A few years later I found myself in Steamboat on an assignment that included covering an evening event. It had been a long day and I was exhausted, but when the event ended around 10 p.m., the moon was full and the sky was clear. Sleep would have to wait, because I had to take advantage of the opportunity. I hustled into my ski clothes, headed up to the pass and skied well past midnight.

Then there was the day when I did the 8-mile Hogan Park ski tour from Rabbit Ears to the Steamboat ski area with 6-8 inches of fresh powder. Halfway there my companion and I had a backpacker’s lunch of summer sausage, cheese, homemade gorp and a tangy Granny Smith apple while wondering what the special of the day was at Hazie’s restaurant in Steamboat’s Thunderhead building.

Whenever winter takes me to Steamboat, I always work in some touring on the pass, which has mostly rolling terrain with a few steeper slopes. To help users stay on trails, blue diamond markers are tacked on trees while poles stuck in the snow mark the route in open areas. About half of the loops up are rated difficult by the U.S. Forest Service, and the rest are moderate. Snowshoers are welcome to use the trails, but they are asked to travel parallel to the ski tracks.
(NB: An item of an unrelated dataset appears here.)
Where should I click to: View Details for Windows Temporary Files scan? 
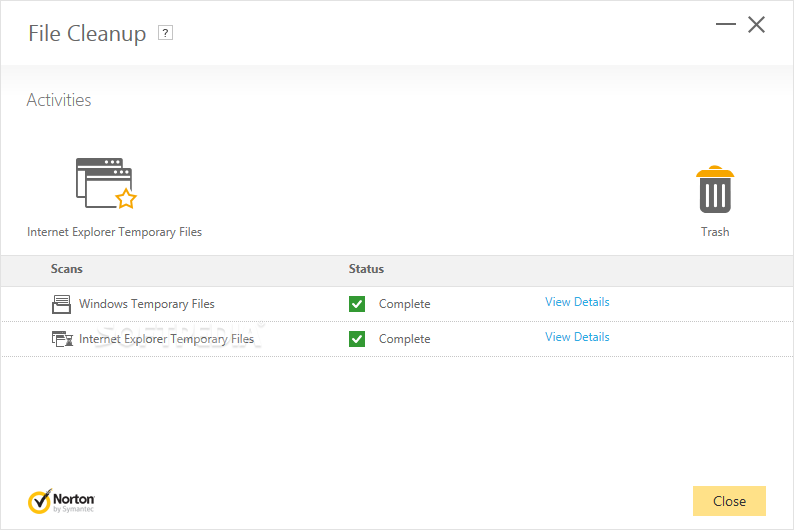(x=577, y=302)
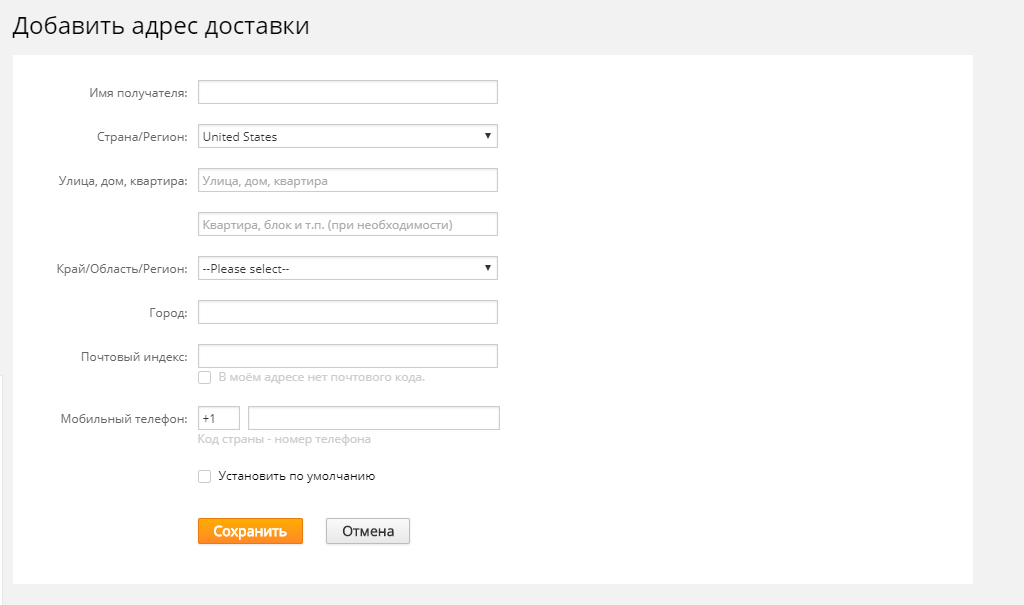Focus the street address input field
This screenshot has height=605, width=1024.
point(347,180)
The east side of the pass is intended for snowmobilers while the west side is for non-motorized touring only. In my experience, users respect those boundaries. There is ample parking on either side of U.S. 40 at the West Summit trailhead, which is about 13 miles from Steamboat Springs, at an altitude of 9,400 feet.
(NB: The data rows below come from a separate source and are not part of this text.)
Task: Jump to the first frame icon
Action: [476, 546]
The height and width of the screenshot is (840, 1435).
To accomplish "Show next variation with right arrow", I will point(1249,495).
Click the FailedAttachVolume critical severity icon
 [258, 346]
Rabbit Ears Pass offers exquisite terrain for backcountry ski touring and often boasts the “champagne powder” which made nearby Steamboat Resort famous. (John Meyer, The Denver Post)

For first-time visitors I recommend the West Summit Loop trails (Loop A and Loop B) on the north side of the highway, the South Summit Loop on the opposite side of the highway, and the Fox Curve Loop, which has its own parking area a little east of the West Summit trailhead.

While moonlight skiing on the pass is a spectacular and deeply moving experience, I don’t recommend it unless you are familiar with the terrain or can go with someone who is. It would be easy to ski in circles and get lost up there at night if you’re not careful. You also could stray off trail into some terrain that is too steep for your ability level. Of course a trails app could help you stay out of trouble, too.

The last time I was there, it was late afternoon. Trails were packed for easy skiing, but off trail the snow was deep, and it was the kind of light, dry snow common at Steamboat that long ago picked up the nickname “champagne powder.” Trees were flocked with snow and ice, and the 10,600-foot summit of Walton Peak glistened three miles away while the setting sun cast long shadows over the trail. You never forget scenes like that.